*** Opening of Provided records ***

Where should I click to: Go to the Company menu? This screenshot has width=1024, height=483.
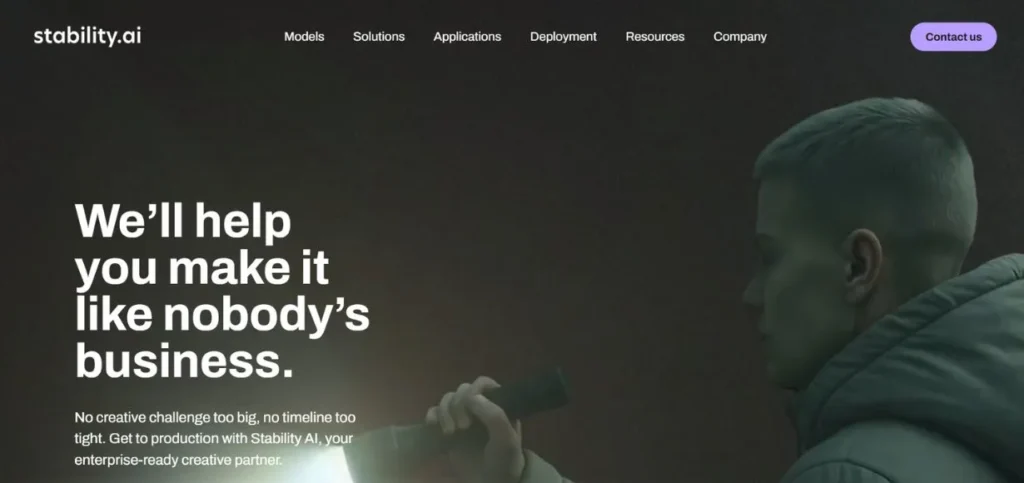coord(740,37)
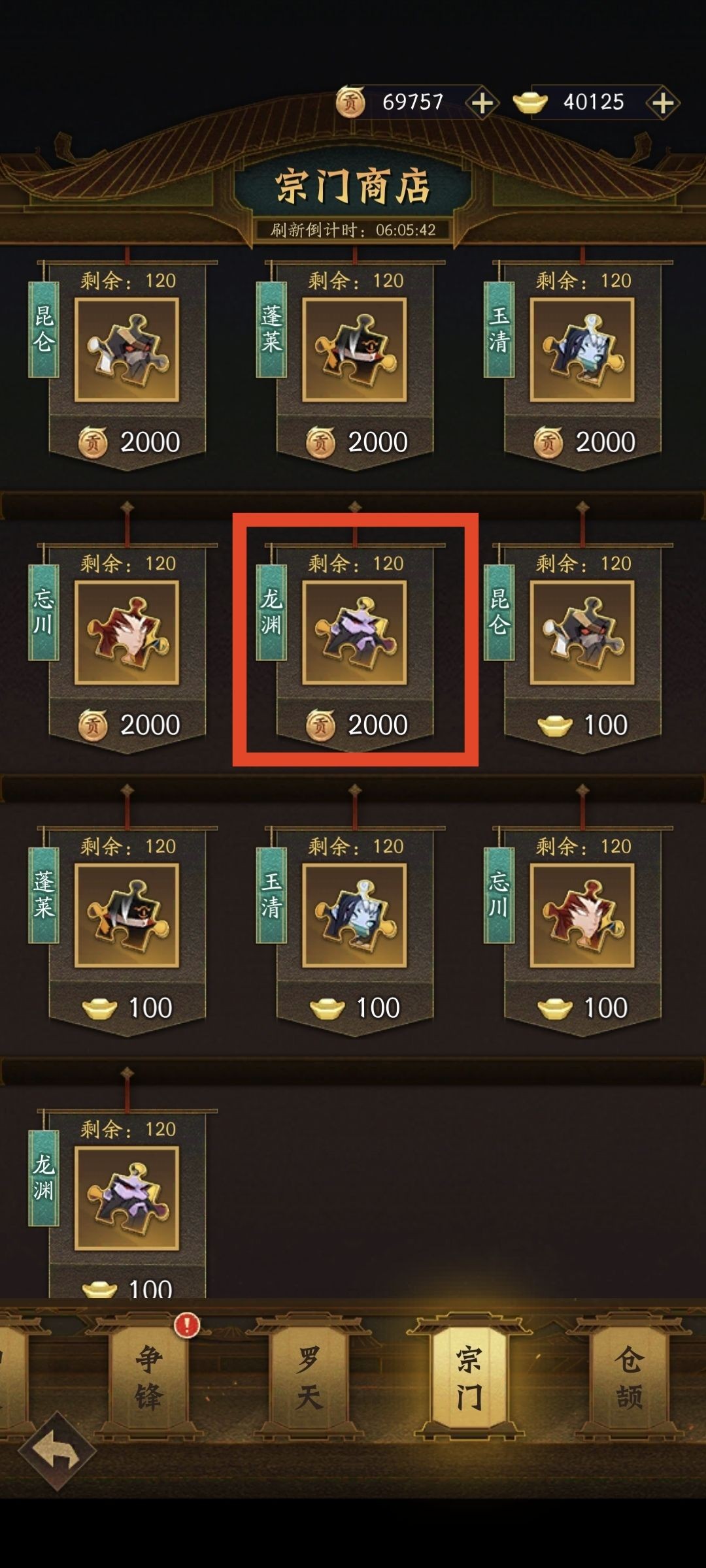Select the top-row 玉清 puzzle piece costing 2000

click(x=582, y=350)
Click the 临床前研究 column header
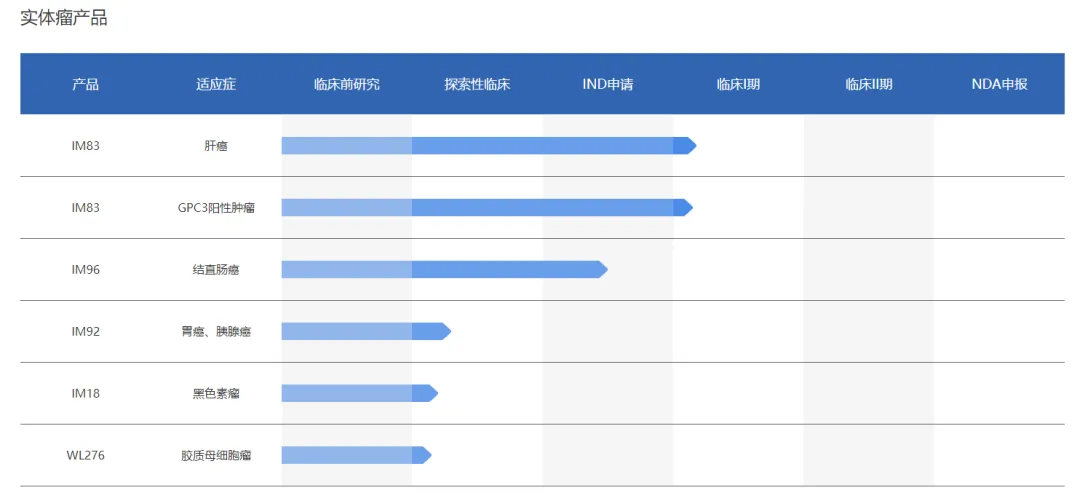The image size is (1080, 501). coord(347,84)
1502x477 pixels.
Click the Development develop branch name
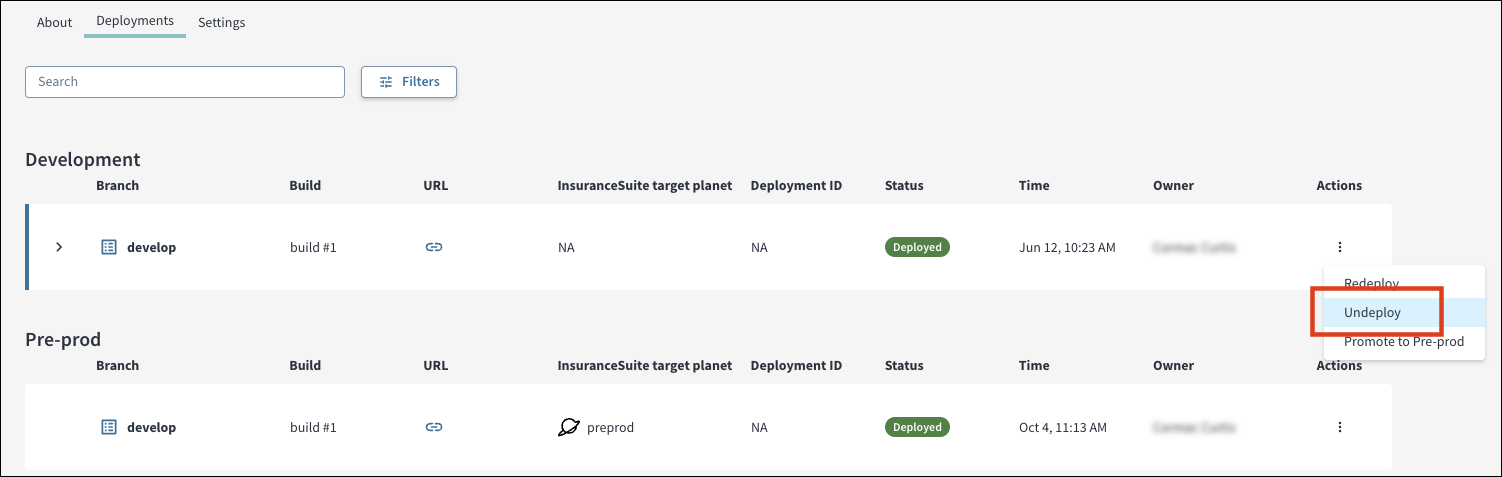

*** Close of Provided records ***
*** Opening of Provided records ***

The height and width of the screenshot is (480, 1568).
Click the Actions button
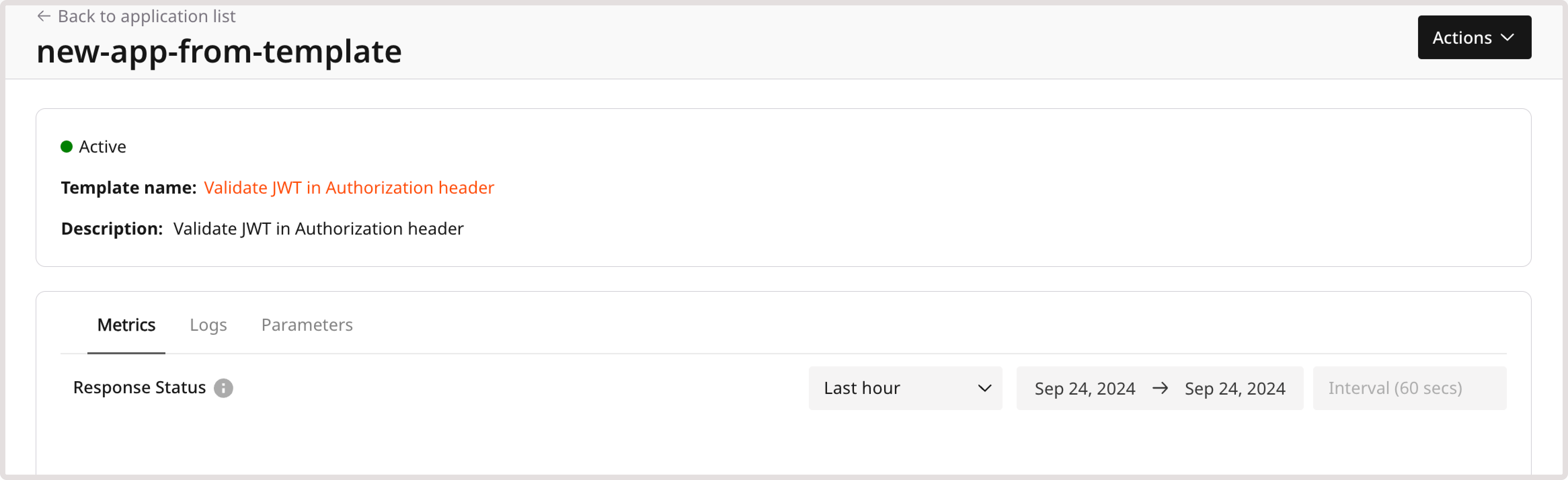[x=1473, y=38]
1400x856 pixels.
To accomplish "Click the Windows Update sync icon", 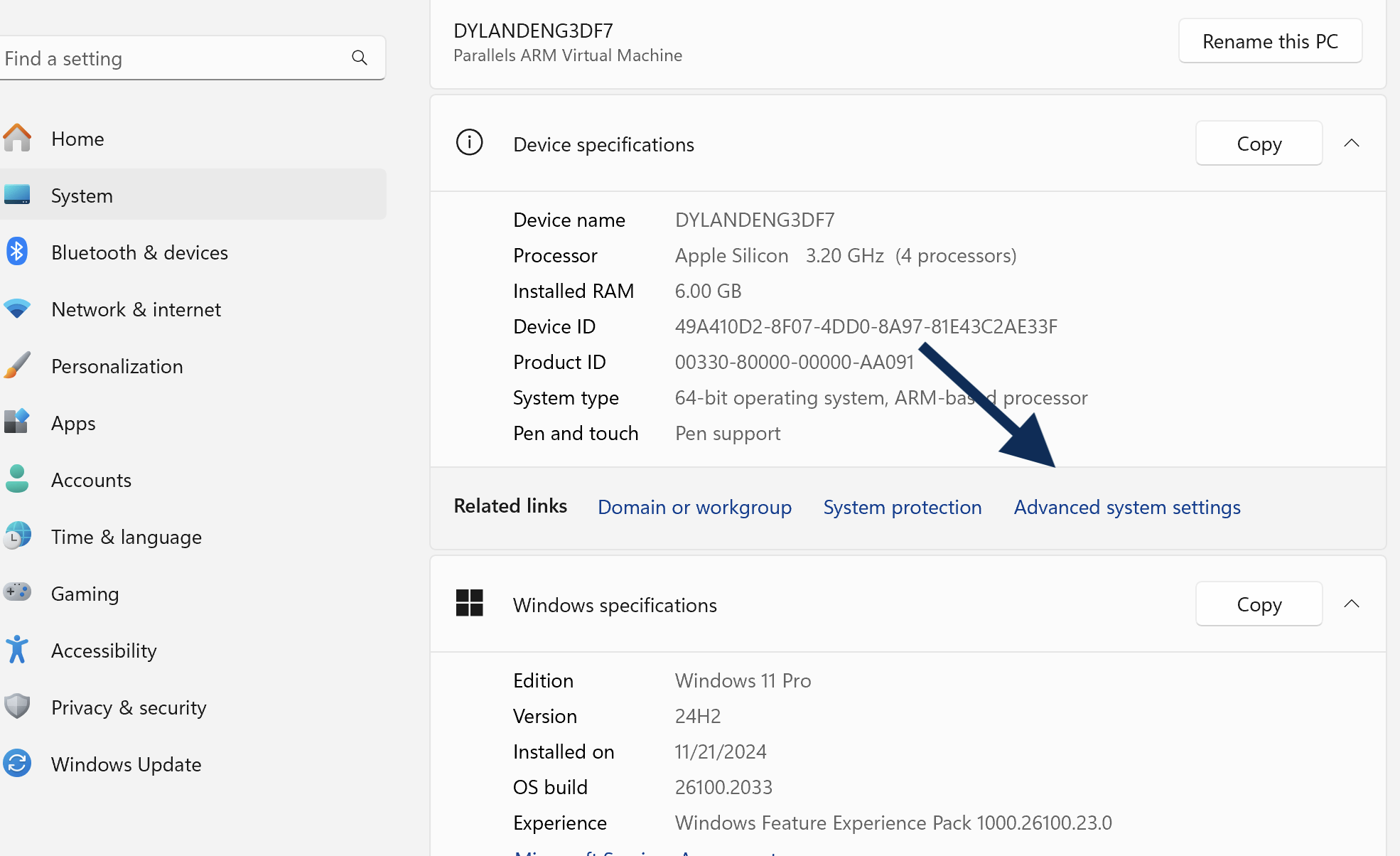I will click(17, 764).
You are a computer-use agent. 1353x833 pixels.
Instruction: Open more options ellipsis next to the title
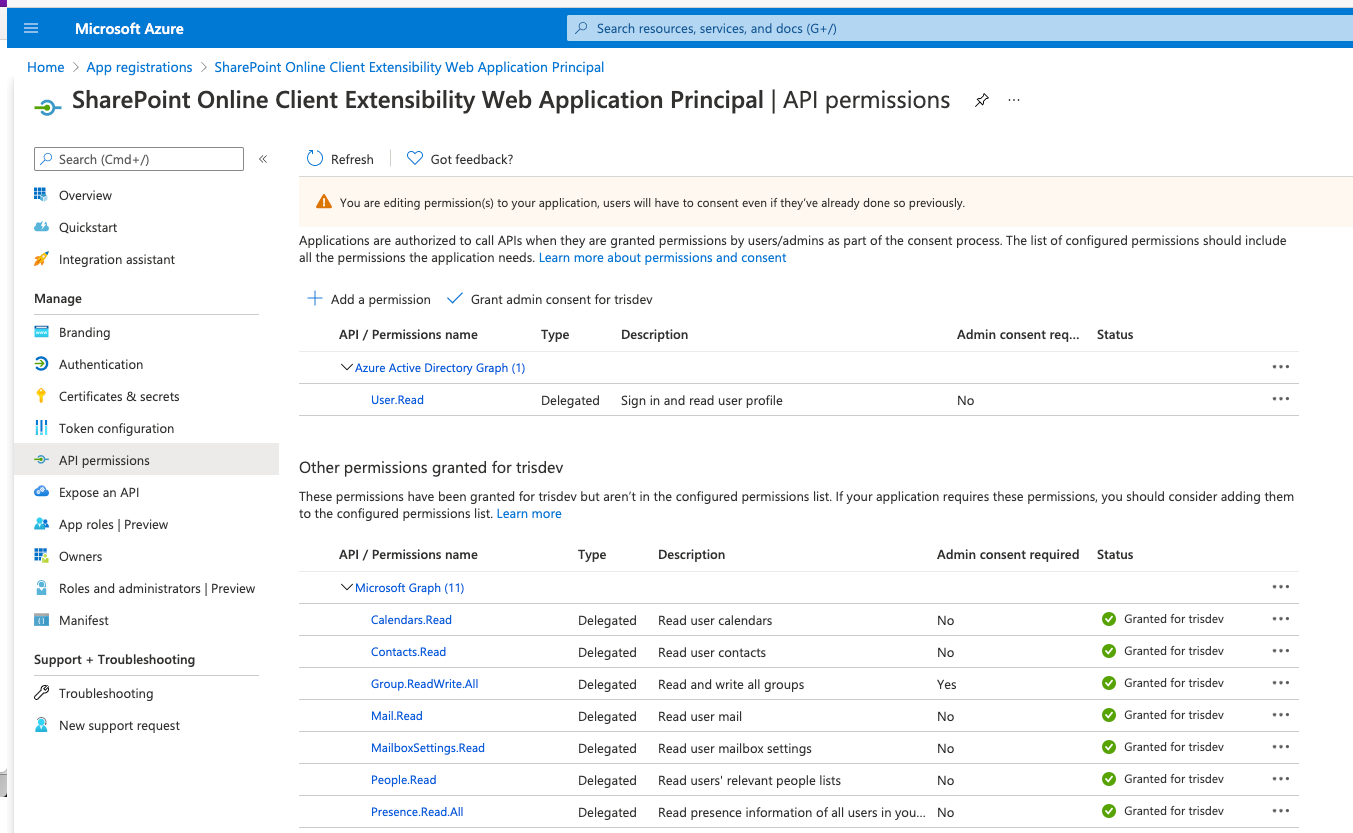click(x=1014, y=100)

*** Close of Provided records ***
*** Opening of Provided records ***

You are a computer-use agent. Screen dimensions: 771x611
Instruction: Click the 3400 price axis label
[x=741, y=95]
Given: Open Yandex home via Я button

*** Close of Provided records ***

* _Brief_
Work through the entries above line by line, counting each one that includes the word "agent", and give the final number only.

* _Solution for this exercise_
2